Reducing Racially Biased Beliefs by Fostering a Complex Understanding of Human Genetics Research in High School Biology Students (Collaborative Research: Duncan)

The project will refine a genetics education curriculum, called Humane Genome Literacy (HGL), in order to reduce belief in genetic essentialism. This research will provide curriculum writers and educators with knowledge about how to design a humane genetics education to maximize reductions in students’ genetic essentialist beliefs. The research findings will demonstrate how to support teachers who wish to reduce beliefs in genetic essentialism by teaching students about the complexity of human genetics research using the HGL learning materials.

Full Description: 

Genetic essentialism is the belief that people of the same race share genes that make them physically, cognitively, and behaviorally uniform, and thus different from other races. The project will refine a genetics education curriculum, called Humane Genome Literacy (HGL), in order to reduce belief in genetic essentialism. This research will provide curriculum writers and educators with knowledge about how to design a humane genetics education to maximize reductions in students’ genetic essentialist beliefs and minimize the threat of backfiring (unintentionally increasing belief in essentialism). The research findings will demonstrate how to support teachers who wish to reduce beliefs in genetic essentialism by teaching students about the complexity of human genetics research using the HGL learning materials.  Project research findings, learning materials, and professional development institutes will be made available to educators and researchers across the country who desire to teach genetics to reduce racial prejudice.

To prepare for the research, the project will revise and augment the project’s existing HGL curriculum and professional development institutes.  In year one, the project will develop new versions of the HGL interventions. Using these materials, the project will train teachers to implement new versions of the HGL interventions in their classrooms. Researchers will video and audio record a sample of teachers and students as they learn.

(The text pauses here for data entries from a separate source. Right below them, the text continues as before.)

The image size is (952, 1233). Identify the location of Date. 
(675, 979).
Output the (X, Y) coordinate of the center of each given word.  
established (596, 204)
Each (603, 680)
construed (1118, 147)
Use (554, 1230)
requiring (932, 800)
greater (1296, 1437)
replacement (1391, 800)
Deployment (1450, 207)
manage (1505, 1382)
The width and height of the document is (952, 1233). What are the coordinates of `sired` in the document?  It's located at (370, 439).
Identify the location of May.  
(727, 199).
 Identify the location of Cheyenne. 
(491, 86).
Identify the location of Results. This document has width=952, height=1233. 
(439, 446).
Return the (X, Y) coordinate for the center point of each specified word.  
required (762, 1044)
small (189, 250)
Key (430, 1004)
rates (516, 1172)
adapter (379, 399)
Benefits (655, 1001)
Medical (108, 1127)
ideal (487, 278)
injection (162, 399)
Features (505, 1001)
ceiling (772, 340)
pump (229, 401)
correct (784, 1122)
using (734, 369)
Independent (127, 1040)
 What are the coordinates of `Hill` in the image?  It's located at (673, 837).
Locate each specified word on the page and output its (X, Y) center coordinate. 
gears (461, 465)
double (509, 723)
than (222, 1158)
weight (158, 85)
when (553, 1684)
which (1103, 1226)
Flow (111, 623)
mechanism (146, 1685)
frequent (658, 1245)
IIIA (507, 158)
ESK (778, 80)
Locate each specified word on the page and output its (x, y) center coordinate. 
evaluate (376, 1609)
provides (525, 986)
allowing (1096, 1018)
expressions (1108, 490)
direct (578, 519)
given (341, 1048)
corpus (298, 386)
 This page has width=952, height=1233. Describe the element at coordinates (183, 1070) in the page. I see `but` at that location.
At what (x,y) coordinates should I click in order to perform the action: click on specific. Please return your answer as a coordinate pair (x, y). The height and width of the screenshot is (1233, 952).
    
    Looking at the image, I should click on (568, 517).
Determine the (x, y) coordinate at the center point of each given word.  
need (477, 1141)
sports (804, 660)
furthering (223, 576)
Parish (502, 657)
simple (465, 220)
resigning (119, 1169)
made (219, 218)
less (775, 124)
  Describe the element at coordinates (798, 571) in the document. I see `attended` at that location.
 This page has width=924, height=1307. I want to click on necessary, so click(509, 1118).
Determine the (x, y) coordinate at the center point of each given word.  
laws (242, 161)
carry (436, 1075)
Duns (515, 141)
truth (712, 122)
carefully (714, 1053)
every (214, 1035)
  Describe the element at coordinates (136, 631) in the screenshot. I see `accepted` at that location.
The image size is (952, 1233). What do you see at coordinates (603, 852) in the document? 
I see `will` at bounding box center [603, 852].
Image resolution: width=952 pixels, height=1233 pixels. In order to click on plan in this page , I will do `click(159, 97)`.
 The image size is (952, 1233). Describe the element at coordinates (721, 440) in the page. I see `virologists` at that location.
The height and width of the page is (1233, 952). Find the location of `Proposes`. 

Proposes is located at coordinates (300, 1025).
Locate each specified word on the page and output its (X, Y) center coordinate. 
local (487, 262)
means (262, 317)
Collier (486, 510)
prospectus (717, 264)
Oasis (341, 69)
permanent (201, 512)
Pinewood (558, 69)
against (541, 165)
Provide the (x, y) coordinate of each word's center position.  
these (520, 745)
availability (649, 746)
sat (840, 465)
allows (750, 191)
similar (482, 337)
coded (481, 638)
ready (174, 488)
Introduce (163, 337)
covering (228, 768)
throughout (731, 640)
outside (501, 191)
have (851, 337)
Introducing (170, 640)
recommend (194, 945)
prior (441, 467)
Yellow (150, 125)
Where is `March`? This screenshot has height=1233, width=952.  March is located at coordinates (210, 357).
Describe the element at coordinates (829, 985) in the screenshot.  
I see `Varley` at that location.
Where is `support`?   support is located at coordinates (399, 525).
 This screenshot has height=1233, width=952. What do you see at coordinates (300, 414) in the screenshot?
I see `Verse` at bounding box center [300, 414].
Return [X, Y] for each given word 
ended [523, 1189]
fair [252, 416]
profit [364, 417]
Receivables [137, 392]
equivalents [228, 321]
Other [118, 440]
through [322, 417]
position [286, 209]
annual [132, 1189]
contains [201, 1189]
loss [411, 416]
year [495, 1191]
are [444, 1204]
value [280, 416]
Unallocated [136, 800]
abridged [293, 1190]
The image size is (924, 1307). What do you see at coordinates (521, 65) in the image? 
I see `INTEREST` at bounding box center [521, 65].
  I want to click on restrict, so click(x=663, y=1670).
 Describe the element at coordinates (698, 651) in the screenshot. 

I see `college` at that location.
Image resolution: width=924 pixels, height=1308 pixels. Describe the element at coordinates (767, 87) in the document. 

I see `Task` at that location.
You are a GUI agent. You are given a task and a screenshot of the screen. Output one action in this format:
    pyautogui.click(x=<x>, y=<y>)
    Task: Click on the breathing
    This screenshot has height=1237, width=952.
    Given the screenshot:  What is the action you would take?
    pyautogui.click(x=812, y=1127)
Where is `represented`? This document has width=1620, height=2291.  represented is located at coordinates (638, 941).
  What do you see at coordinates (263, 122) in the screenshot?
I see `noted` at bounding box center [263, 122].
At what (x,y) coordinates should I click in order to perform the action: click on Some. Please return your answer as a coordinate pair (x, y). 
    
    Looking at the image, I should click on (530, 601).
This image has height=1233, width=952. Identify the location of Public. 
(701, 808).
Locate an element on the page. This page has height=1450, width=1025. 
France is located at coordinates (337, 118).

These data will be analyzed qualitatively to: (1) examine how the conceptual change of genetic essentialism was promoted or impeded by interactions between teachers, students, and the materials; and (2) identify and corroborate general factors undergirding the backfiring effect.  Knowledge constructed through these studies will be used to revise the HGL interventions and PDIs.  In year three, using the revised versions of the HGL intervention, the project will conduct a cluster randomized trial (CRT). The CRT will compare the HGL interventions to a well-defined “business as usual” genetics curriculum, using a statistically powerful and geographically diverse sample (N = 135 teachers, N = 16,200 students, from 33 states). Using data from the CRT, the project will identify classrooms where the interventions reduced essentialism, had no effect on it, and where it backfired. Then, the project will use stimulated recall methods to interview the teachers and students in those classrooms to make sense of factors that contributed to these outcomes. The project will use this information to develop the final version of the HGL interventions and PDI materials. By the end of year four, the project will have trained an additional 90-100 teachers to use HGL interventions, reaching an additional 10,800-12,000 students, in at least 33 different states.